DE OPDRACHT → Schrijf de regels over vanaf de regel met "The image size is (1102, 674)." tot en met de regel met "Action: pyautogui.click(x=1192, y=191)", en wissel daarin "sidebar" in voor "side panel". Laat al het andere ongewijzigd.

MATERIAAL →
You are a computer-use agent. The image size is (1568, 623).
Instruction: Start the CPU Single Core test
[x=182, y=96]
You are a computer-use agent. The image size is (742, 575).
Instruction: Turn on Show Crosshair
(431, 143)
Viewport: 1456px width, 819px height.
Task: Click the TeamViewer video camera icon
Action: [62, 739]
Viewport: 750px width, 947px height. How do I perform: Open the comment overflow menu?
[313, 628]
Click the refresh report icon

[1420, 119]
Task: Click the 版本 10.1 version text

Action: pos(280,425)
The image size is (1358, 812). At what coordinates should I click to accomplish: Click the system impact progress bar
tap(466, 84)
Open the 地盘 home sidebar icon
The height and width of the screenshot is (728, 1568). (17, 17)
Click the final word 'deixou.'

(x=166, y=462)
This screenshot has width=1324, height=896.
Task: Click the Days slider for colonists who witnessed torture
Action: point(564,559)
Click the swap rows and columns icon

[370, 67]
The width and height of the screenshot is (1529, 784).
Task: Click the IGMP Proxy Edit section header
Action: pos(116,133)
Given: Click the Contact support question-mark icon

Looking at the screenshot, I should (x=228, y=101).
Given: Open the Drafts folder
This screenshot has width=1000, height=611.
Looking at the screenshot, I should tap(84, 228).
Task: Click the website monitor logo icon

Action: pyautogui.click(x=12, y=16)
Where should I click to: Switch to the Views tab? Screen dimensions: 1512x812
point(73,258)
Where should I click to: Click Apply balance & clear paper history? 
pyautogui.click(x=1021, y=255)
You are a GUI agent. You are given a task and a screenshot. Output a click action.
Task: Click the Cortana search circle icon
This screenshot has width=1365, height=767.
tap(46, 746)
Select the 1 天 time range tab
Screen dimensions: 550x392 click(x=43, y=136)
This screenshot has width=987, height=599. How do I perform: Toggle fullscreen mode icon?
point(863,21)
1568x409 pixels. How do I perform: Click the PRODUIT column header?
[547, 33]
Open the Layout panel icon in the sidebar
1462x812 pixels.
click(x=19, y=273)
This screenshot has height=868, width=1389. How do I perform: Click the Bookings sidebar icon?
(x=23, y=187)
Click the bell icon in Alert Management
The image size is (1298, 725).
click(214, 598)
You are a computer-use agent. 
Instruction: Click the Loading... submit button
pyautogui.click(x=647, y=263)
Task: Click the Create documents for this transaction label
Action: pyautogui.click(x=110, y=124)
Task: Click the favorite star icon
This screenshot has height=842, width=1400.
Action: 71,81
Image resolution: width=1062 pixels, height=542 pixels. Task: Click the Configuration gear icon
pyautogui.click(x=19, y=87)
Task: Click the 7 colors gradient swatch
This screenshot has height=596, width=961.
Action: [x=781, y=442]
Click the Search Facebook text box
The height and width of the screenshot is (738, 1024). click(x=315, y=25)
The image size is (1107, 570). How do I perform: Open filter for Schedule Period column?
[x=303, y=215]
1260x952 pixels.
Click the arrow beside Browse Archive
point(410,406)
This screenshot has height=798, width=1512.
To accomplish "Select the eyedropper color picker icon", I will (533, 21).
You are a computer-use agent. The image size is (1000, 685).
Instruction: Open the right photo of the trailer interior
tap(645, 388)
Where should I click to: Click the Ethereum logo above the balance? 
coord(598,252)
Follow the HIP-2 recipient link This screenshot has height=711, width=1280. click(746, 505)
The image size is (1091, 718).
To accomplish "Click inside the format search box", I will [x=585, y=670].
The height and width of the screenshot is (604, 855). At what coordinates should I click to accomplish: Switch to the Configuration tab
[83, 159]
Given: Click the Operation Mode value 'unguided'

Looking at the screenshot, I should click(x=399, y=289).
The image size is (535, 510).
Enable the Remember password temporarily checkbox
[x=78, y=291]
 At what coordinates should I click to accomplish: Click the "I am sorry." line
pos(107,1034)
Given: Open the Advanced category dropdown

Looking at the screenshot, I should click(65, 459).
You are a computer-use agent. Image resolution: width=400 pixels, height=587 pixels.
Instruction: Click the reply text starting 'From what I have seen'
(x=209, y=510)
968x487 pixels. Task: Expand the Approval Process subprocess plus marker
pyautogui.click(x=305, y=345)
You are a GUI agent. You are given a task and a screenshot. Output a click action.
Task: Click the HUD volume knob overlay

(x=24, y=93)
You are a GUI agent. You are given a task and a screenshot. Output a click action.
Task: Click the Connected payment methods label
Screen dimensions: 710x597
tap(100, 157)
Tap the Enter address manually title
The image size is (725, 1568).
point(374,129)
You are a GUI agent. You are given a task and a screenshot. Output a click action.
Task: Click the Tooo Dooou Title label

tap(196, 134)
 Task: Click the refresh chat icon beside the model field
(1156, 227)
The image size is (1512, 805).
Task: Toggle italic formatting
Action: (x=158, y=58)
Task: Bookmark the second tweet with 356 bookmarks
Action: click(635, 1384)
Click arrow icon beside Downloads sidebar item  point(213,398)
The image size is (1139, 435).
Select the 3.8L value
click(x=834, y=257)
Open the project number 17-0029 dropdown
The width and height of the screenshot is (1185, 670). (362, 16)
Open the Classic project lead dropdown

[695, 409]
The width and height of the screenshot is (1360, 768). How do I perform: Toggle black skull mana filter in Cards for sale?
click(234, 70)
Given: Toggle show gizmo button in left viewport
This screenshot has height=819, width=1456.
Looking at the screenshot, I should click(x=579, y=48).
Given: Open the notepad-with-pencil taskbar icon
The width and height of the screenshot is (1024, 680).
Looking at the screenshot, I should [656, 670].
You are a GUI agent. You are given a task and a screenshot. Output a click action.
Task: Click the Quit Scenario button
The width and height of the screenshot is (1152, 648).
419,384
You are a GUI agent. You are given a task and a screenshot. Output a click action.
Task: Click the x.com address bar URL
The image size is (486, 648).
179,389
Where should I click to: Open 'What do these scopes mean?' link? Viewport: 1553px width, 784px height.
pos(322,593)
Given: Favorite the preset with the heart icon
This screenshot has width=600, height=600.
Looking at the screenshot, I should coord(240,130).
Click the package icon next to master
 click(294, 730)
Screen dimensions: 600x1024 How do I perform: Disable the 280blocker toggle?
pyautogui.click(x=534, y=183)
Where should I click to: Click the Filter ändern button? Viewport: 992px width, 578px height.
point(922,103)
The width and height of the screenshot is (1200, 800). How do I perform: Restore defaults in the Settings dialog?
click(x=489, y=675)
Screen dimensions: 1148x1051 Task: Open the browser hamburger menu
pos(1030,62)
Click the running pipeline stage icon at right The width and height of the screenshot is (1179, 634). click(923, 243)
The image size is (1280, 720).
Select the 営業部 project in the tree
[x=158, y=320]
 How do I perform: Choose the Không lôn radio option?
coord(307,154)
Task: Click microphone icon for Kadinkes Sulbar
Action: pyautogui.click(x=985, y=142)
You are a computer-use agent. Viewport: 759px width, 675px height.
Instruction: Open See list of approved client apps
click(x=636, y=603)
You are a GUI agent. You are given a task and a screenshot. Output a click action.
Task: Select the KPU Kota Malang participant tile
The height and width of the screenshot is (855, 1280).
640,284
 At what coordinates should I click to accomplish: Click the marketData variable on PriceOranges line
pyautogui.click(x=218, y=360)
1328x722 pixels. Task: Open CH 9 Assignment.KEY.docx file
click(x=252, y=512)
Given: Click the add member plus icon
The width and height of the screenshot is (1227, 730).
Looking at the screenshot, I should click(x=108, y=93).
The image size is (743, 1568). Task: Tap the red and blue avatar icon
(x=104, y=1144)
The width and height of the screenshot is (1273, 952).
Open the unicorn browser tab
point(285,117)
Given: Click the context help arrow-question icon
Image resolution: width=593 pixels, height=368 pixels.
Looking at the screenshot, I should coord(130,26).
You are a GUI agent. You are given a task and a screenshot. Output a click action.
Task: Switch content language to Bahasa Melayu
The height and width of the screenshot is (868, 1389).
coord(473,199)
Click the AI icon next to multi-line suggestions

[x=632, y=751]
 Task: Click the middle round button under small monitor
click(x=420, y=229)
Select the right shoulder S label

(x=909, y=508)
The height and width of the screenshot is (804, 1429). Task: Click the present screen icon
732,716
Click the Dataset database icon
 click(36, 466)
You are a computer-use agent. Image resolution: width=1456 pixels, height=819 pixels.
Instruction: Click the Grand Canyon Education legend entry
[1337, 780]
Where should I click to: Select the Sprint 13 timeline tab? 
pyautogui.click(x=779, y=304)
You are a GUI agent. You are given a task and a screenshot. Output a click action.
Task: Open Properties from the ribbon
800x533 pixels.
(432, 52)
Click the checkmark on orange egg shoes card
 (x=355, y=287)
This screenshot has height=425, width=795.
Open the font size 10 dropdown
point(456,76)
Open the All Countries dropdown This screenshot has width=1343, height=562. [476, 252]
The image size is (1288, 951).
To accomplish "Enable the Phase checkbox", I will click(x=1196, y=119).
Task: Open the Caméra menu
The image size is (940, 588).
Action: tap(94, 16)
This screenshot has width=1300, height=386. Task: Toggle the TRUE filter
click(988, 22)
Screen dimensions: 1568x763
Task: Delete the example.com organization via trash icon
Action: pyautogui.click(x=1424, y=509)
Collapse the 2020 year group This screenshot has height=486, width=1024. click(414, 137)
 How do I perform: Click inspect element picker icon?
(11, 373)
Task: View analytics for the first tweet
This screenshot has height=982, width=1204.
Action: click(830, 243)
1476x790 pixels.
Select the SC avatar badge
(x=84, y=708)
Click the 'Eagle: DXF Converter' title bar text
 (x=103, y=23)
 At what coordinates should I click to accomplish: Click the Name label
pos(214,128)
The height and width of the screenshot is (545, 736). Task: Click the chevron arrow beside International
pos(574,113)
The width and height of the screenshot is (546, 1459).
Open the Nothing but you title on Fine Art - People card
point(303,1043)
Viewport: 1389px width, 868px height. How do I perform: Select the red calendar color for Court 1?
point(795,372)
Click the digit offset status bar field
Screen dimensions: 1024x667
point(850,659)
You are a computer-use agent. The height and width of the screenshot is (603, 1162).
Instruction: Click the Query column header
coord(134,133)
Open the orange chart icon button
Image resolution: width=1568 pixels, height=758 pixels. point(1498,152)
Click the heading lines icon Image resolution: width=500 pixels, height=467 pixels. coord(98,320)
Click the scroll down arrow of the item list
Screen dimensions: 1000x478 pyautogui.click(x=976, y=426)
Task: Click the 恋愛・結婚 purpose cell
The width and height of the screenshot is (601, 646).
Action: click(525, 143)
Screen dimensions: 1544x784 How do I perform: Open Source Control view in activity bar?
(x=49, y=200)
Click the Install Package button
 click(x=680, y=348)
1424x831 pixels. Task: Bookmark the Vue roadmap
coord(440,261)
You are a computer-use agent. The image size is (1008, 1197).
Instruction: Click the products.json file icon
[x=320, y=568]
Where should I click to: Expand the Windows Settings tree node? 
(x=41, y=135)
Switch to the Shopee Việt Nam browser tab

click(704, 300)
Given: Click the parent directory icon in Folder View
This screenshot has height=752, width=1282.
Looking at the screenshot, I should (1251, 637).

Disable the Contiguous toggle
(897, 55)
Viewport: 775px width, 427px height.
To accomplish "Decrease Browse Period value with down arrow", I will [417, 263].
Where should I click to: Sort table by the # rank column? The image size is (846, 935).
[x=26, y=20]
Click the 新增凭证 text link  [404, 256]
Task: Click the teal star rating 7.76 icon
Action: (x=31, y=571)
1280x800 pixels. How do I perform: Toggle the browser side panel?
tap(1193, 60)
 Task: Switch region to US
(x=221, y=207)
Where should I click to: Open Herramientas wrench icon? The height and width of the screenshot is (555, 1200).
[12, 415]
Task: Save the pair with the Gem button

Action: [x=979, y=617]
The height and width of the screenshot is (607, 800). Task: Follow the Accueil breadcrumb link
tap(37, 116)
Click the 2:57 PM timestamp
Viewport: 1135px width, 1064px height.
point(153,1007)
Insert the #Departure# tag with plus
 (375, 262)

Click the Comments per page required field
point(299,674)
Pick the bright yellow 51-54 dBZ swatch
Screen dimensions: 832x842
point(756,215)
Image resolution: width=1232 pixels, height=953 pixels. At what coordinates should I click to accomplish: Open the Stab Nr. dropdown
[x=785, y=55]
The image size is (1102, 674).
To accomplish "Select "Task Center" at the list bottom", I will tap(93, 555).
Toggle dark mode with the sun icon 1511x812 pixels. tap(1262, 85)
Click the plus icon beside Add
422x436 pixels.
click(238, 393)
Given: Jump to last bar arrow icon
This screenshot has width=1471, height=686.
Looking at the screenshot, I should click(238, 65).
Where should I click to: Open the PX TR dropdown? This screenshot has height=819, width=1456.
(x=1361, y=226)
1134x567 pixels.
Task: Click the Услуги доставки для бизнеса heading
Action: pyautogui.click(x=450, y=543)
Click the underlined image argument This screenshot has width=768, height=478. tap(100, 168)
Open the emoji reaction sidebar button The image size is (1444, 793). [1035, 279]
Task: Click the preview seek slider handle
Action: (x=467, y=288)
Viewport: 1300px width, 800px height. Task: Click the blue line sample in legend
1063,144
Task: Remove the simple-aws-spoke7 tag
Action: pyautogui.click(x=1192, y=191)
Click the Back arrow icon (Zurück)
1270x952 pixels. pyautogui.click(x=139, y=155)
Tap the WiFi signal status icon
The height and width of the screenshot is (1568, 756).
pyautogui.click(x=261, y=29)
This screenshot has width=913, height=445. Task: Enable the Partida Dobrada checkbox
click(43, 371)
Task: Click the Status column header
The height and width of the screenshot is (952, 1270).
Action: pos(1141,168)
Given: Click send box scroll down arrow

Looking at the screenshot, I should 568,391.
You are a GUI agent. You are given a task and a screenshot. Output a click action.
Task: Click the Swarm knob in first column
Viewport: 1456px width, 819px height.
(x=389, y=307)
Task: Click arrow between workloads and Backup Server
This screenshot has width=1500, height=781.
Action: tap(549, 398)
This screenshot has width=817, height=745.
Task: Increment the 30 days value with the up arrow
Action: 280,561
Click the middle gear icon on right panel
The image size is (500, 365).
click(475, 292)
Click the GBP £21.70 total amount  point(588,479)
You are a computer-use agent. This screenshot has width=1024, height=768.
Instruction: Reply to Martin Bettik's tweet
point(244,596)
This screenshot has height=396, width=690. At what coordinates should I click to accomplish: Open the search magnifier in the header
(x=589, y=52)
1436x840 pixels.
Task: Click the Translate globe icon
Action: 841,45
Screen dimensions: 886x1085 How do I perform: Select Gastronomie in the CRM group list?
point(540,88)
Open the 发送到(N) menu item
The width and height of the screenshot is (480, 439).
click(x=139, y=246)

RESULTAAT VAN OPDRACHT →
The image size is (1102, 674).
To accomplish "Select "Task Center" at the list bottom", I will tap(93, 555).
Toggle dark mode with the sun icon 1511x812 pixels. tap(1262, 85)
Click the plus icon beside Add
422x436 pixels.
click(238, 393)
Given: Jump to last bar arrow icon
This screenshot has width=1471, height=686.
Looking at the screenshot, I should click(238, 65).
Where should I click to: Open the PX TR dropdown? This screenshot has height=819, width=1456.
(x=1361, y=226)
1134x567 pixels.
Task: Click the Услуги доставки для бизнеса heading
Action: pyautogui.click(x=450, y=543)
Click the underlined image argument This screenshot has width=768, height=478. tap(100, 168)
Open the emoji reaction side panel button The image size is (1444, 793). [1035, 279]
Task: Click the preview seek slider handle
Action: (x=467, y=288)
Viewport: 1300px width, 800px height. Task: Click the blue line sample in legend
1063,144
Task: Remove the simple-aws-spoke7 tag
Action: pyautogui.click(x=1192, y=191)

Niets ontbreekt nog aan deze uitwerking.